Is it too much to ask for me to be able to induce some undue panic in my office tearoom by nonchalantly mentioning, in full earshot of my colleagues, about the increasing number of swine flu deaths, without being shot down by some smart arse in the corner with a Blackberry?

It’s all such a let down isn’t it? But still, nice we’re not going to die.

Upon Meeting The Boy

I met the boy for the first time yesterday afternoon around 2. Paid me little attention. He seemed pretty enamoured with his new bits and pieces to be fair to the lad. He squirmed about a bit, waved his arms, scrunched his face up, kicked his legs and generally ignored everyone in the room. There were comments;

“He has a lot of hair.”

“He looks Chinese.”

“He is very placid.”

And he was…extremely. It was the second thing I noticed after how much he moved. There didn’t seem to be any sound coming from the boy whatsoever, to the extent that I felt compelled to move in closer to observe. His eyes darted around manically, as though attempting to harvest as much data from his surroundings as possible. Of course to the casual enthusiast it may have appeared as though the eyes operated without purpose, but I knew better. I got the impression that he was privy to some great secret about humanity. I wanted to know what it was but somehow the boy made me feel unworthy. He had judged me, and all else present. I looked harder into his eyes but he rejected me and turned over. It was futile, he knew he was superior.

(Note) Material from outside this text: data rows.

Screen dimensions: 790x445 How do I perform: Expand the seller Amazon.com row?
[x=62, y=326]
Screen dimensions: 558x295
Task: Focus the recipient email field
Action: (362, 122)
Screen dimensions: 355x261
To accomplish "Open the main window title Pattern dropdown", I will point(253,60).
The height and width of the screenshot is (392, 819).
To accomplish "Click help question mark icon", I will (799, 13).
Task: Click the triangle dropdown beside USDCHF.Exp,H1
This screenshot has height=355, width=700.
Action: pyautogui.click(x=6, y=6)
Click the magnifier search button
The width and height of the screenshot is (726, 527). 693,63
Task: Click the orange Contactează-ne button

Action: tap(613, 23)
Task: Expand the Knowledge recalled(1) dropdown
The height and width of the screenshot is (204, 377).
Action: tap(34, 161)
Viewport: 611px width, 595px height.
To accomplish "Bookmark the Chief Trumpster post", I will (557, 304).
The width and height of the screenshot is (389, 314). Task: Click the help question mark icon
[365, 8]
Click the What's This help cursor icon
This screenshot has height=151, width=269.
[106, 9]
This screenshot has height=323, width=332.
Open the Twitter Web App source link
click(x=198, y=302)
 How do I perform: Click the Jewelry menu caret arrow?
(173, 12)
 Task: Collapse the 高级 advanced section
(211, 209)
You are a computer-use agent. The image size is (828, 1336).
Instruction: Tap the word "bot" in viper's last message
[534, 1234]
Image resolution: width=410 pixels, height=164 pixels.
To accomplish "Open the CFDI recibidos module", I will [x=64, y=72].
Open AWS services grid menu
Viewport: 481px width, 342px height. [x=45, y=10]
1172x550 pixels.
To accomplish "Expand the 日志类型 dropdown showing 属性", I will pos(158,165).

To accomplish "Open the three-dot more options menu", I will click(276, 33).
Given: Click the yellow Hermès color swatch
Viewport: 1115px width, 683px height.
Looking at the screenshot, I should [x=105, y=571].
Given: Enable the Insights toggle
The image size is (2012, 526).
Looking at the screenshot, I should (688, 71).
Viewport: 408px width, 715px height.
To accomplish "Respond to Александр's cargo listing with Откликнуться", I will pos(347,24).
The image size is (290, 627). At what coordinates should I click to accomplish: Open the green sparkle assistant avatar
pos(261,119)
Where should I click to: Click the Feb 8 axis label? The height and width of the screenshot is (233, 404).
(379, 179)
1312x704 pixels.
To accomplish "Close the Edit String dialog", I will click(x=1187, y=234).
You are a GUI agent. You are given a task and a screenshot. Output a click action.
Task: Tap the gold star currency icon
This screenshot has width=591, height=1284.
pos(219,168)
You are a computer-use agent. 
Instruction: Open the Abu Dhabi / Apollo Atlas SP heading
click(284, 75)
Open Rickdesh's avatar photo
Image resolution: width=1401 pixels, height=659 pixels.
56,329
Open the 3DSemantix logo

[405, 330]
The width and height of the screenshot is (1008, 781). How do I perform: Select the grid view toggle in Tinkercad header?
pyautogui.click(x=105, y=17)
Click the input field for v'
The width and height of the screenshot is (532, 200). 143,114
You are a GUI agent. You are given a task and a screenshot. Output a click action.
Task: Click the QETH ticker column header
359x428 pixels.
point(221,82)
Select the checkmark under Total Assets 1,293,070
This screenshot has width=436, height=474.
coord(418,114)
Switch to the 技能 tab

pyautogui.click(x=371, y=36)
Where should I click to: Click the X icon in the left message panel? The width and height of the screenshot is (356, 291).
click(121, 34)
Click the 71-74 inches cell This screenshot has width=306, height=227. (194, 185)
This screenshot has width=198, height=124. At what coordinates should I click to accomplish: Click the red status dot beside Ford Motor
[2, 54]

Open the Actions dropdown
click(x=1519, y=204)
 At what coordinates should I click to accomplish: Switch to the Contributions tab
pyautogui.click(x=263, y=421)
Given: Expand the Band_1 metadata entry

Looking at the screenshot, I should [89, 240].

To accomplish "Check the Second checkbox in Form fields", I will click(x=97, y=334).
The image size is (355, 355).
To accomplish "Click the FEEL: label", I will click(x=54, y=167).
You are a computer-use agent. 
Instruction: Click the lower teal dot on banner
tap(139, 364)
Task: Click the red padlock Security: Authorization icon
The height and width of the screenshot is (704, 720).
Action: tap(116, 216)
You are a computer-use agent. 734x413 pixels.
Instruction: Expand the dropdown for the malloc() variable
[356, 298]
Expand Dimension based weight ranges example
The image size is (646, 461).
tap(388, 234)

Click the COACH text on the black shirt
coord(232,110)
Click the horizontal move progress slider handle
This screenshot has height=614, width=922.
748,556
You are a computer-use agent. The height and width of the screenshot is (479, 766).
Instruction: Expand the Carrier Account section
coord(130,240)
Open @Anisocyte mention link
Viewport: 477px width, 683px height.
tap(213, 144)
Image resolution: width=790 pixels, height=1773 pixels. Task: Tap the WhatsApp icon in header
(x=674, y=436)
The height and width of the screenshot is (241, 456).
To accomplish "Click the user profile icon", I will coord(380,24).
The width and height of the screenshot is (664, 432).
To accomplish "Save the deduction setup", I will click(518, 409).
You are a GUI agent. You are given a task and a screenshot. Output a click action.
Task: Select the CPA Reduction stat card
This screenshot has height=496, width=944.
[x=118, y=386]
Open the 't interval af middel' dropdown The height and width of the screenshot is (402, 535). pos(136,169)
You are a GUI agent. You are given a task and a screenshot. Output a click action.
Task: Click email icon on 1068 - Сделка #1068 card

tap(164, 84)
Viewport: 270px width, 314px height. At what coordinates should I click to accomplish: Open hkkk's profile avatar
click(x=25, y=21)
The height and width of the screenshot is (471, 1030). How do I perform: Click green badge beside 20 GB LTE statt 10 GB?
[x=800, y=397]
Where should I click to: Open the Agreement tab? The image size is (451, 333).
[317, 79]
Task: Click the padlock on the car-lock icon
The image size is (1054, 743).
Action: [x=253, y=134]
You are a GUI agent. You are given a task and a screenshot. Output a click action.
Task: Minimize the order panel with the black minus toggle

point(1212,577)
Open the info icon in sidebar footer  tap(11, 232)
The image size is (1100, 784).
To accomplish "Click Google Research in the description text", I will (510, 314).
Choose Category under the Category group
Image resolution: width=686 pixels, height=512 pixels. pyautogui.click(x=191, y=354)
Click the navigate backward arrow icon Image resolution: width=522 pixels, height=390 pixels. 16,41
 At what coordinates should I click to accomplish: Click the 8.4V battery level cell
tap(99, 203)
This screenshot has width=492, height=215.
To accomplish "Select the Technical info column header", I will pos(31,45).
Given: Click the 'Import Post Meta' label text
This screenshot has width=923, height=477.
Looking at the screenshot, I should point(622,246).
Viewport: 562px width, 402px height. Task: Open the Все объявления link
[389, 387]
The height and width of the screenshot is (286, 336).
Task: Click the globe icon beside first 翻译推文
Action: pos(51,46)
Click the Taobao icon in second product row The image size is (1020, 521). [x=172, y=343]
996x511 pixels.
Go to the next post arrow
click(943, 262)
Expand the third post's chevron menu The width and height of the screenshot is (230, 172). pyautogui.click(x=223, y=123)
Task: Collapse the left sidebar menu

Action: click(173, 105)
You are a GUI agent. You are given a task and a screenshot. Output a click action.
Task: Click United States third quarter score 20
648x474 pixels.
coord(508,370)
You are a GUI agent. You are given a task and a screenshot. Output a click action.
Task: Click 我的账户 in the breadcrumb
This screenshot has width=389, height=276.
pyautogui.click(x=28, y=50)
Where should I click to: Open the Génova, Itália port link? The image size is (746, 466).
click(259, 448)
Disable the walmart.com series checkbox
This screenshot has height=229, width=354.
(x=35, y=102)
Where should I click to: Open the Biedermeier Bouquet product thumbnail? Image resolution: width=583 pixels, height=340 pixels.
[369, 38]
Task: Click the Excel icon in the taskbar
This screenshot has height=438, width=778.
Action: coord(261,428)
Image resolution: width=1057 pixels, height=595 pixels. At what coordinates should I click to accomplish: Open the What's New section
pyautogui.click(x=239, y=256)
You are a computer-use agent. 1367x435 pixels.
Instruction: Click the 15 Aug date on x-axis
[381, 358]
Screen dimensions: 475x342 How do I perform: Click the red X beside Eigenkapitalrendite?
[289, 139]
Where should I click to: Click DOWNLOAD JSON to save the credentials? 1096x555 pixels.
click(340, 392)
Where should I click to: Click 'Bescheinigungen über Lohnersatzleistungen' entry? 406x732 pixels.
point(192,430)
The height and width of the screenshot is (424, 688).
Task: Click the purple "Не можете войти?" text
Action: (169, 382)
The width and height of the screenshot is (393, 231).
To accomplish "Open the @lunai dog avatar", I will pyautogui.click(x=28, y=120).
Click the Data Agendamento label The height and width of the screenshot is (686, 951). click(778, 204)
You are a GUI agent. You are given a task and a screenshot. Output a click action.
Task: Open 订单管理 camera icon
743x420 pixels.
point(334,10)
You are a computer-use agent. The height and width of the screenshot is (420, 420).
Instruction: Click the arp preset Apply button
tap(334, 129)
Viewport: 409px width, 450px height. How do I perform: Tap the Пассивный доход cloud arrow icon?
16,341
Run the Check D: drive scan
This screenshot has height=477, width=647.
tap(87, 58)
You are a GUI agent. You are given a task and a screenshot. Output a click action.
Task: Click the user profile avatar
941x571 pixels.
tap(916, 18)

I returned today and observed once more. It was largely the same; lots of movement, only with more intensity than yesterday’s displays, lots of eye movement and a total lack of sound. The visitation was more serene than yesterday’s which filled me with hope that he might have more of an opportunity to assess my worthiness. I held him in my arms and he wriggled and kicked and squirmed for a time, until he heard my voice and he settled. I spoke to him as an equal and he responded the only way he could; with silence. His eyes halted on my own and it was then I realised what he was saying to me.

The thing is he swore me to secrecy so I can’t disclose any details.

I sang him a little bit of a Muddy Waters song and he didn’t react much except for a nonchalant brush of his hand over my chest. The longer in his presence I remained, the more I grew convinced of his superiority. Nothing fazed him. He had been poked, lifted, injected, exposed and talked at since he arrived yet retained a vicelike grip over his composure that made me feel in awe.

Maybe when we’re born we harbour all the knowledge in the world?

This boy though, he represents humanity in its newest, purest form yet he came across to me as the finished article. Clearly I’m not talking about physically, but only a moron could fail to notice the obvious mental capabilities. Just think, by the time his body grows and his ability to communicate his philosophy to everyone else improves, he will be a formidable being.

That’s what went through my mind upon meeting the boy anyway.